Si en el mundo de los negocios la expresión “el tiempo es dinero” es un axioma ampliamente aceptado, en ciertas circunstancias dentro de los conflictos armados se podría invertir a “el dinero es tiempo”. Muamar Gadafi ha resistido desde febrero una revuelta que en marzo se convirtió en una intervención aérea de la OTAN con autorización del Consejo de Seguridad de la ONU. El costo político que afrontarían democracias liberales, que atraviesan significativas dificultades económicas, de colocar tropas en tierra, es tan previsiblemente elevado que los rebeldes reunidos en la informe confederación autodenominada Consejo Nacional de Transición (CNT) han tenido que luchar con sus propias armas y entrenamiento, contando sólo con la capacidad de destrucción remota de la alianza atlántica.

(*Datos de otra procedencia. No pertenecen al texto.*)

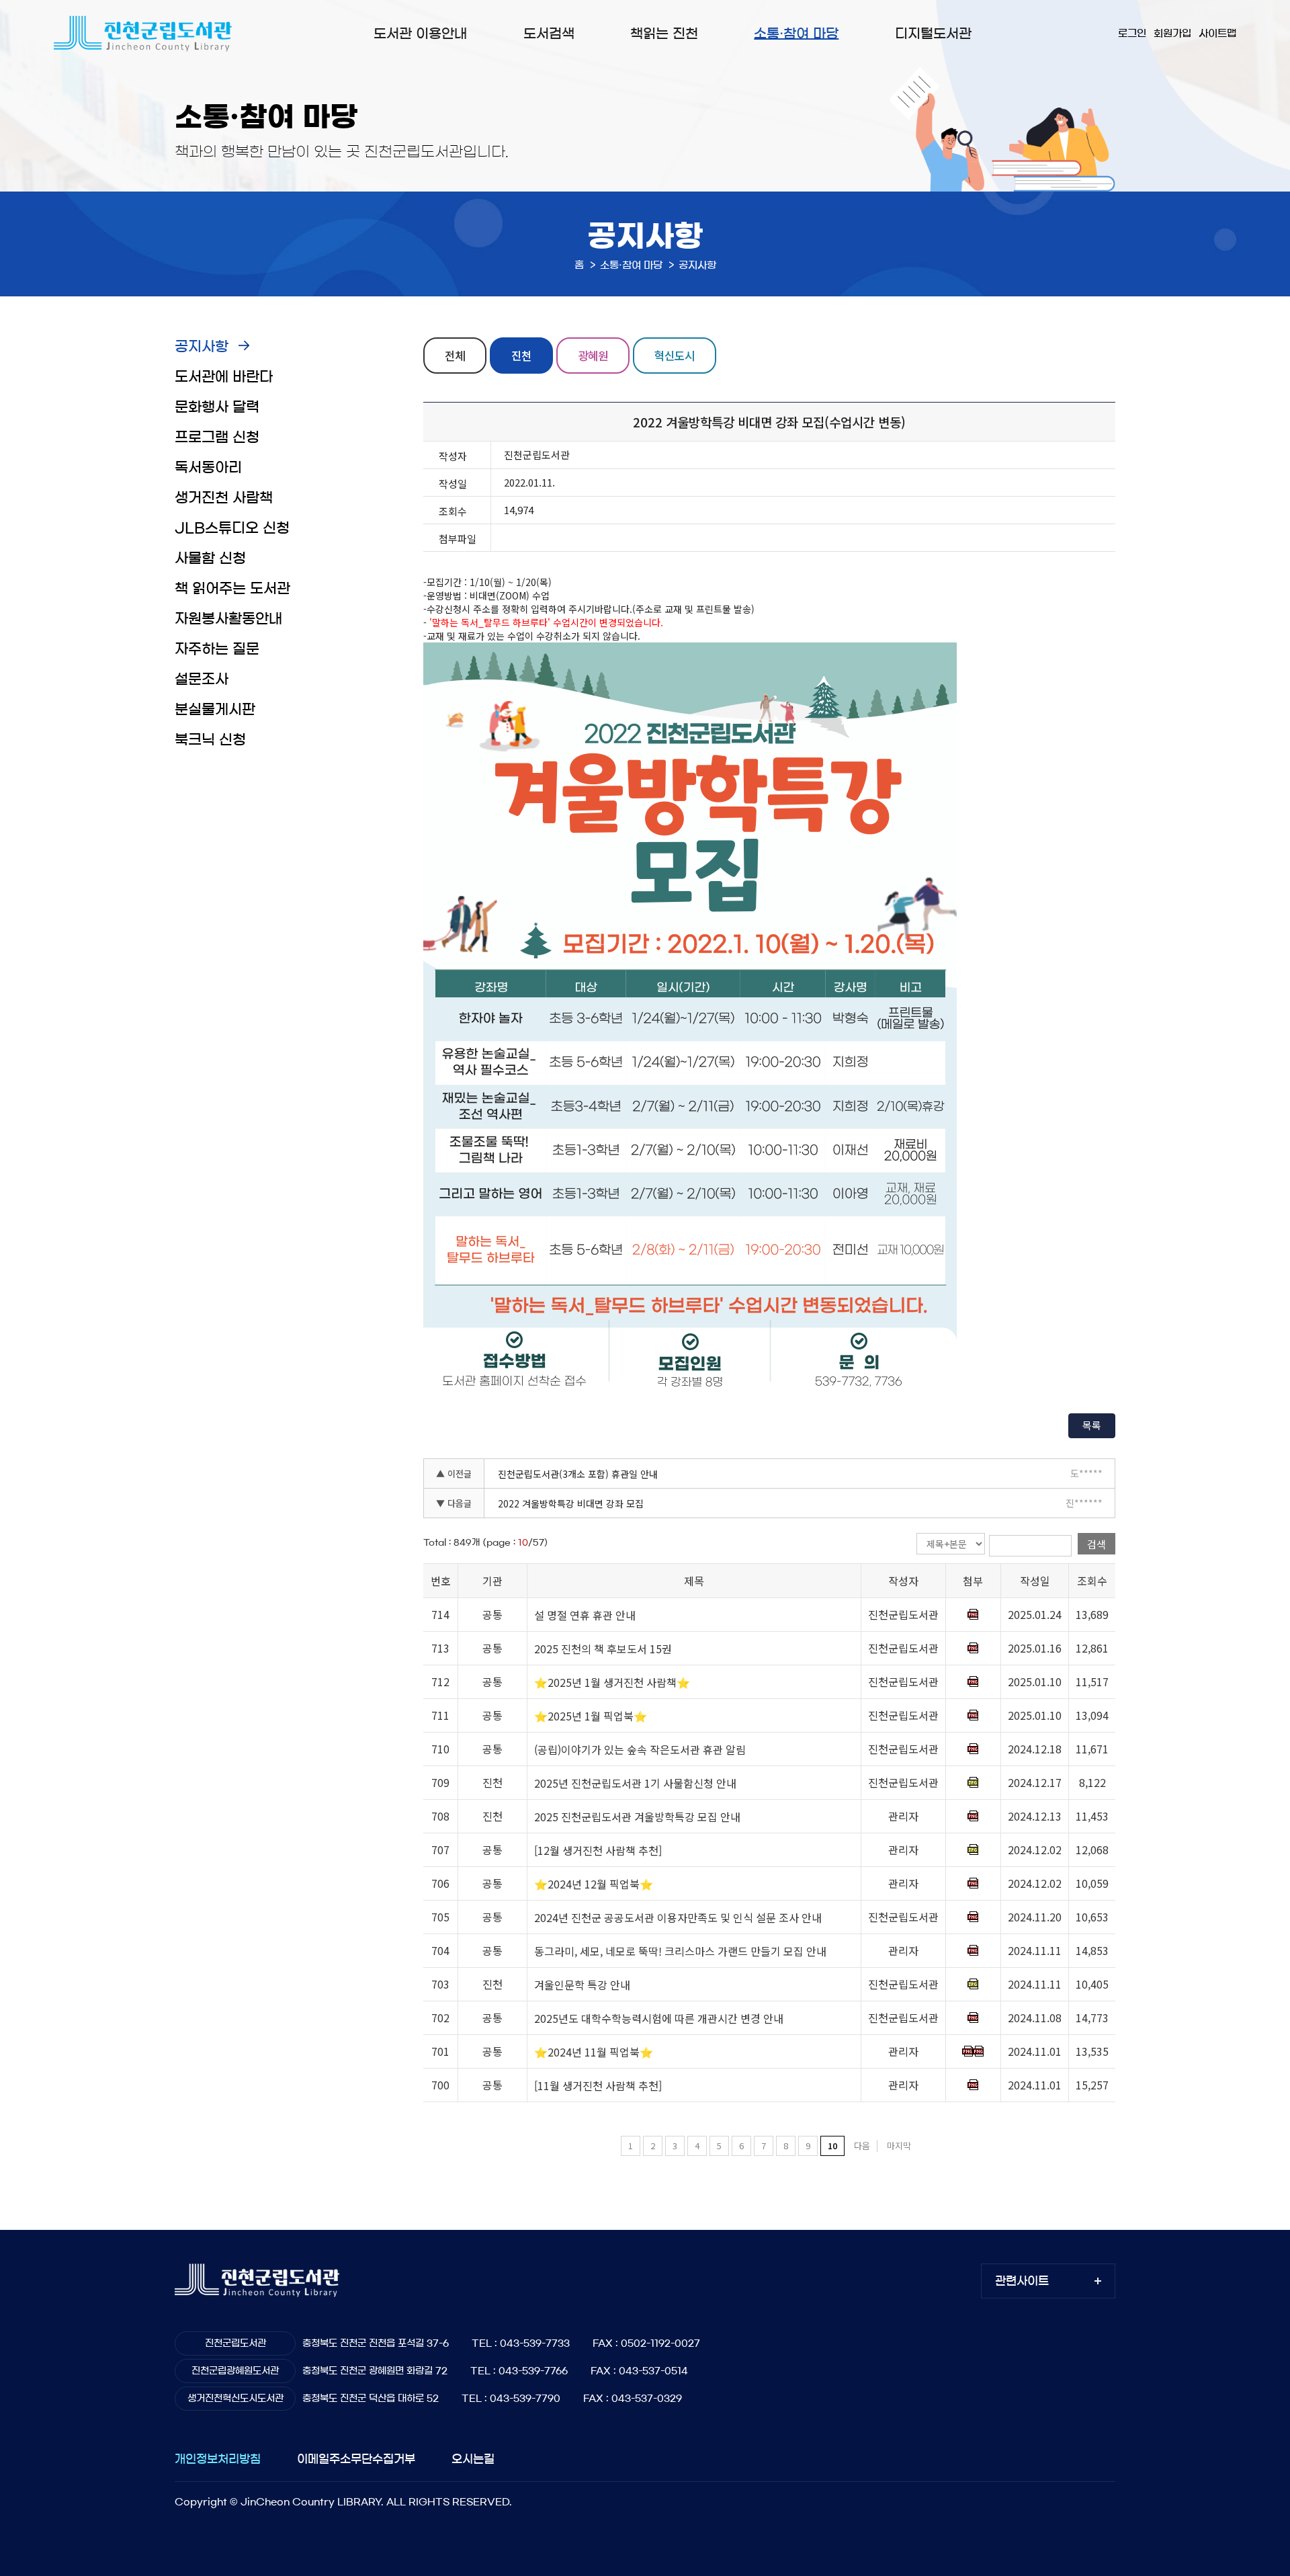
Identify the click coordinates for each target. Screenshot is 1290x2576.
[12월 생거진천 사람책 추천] (598, 1850)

Las fuerzas de Gadafi han estado luchando dos tipos de guerra: una de desgaste frente al CNT, y otra de resistencia frente a la OTAN. Dado que es último es el rival más importante, Trípoli se aferra más a la variable tiempo que a la potencia. Pero para ello debe contar con los recursos necesarios para resistir, y el limitado control sobre la infraestructura energética del país obliga a Gadafi a activar sus pocas y lejanas alianzas. Allí entra la carta que envía a Hugo Chávez, meses después que su régimen, de boca de su hijo Saif al-Islam, afirmara que no requería ninguna forma de mediación venezolana, decepcionando el interés de Chávez por participar en la dinámica política mundial más allá de nuestra región. El objetivo de la misiva, y de los emisarios libios recibidos por el canciller Maduro, no es evitar el reconocimiento de CNT por parte de los países latinoamericanos -pues el reconocimiento de los grandes poderes occidentales es lo que realmente puede marcar la diferencia-, sino conseguir la cooperación venezolana en materia de comercialización de crudo. La primera etapa supone tomar el control de embarques libios y venderlos en mercados internacionales bajo bandera venezolana, y la segunda etapa sería abrir una línea de crédito a Libia bajo la forma de ventas a futuro, brindando a Gadafi la posibilidad con contar con la liquidez necesaria para prologar la guerra y de ese modo intentar vencer militarmente al CNT y, al mismo tiempo, agotar a la opinión pública de los miembros de la OTAN.
¿Cuáles son las opciones y consecuencias para Venezuela? El gobierno nacional ha aprovechado los altos precios que se desprenden del conflicto libio, pues en una etapa de recesión económica de los mercados occidentales la guerra se ha convertido en un alivio para el resto de los miembros OPEP, sobre todo para aquellos que, como nosotros, no están (aún) directamente involucrados. Eso nos lleva a considerar que la prolongación del conflicto es una opción racional para el gobierno venezolano, no sólo encajando en sus criterios ideológicos e intereses geopolíticos, sino además, rindiendo frutos económicos. Pero la capacidad de explotación petrolera venezolana está mermada por la desinversión, y sólo sacrificando parte de los recursos en fondos parafiscales se podría socorrer a Gadafi, lo que tiene serias implicaciones prácticas de cara a un año electoral.
Las consecuencias, más allá de las opciones, están fuera del alcance del control venezolano. La supervivencia del régimen de Gadafi está sujeta a la guerra, y la guerra está siempre sujeta a lo imprevisible. Adicionalmente, las sanciones que pesan sobre las fuerzas de Gadafi, desconocidas como régimen legítimo de Libia en favor del CNT, pondría a nuestro país en una situación internacional comprometida, al ubicarle al margen de la ley, una situación que de forma hábil el gobierno dirigido por Chávez ha evadido. En suma, la carta de Gadafi ofrece oportunidades particularmente riesgosas para Venezuela y su régimen, y es un reto a la prudencia política en un desordenado sistema multipolar.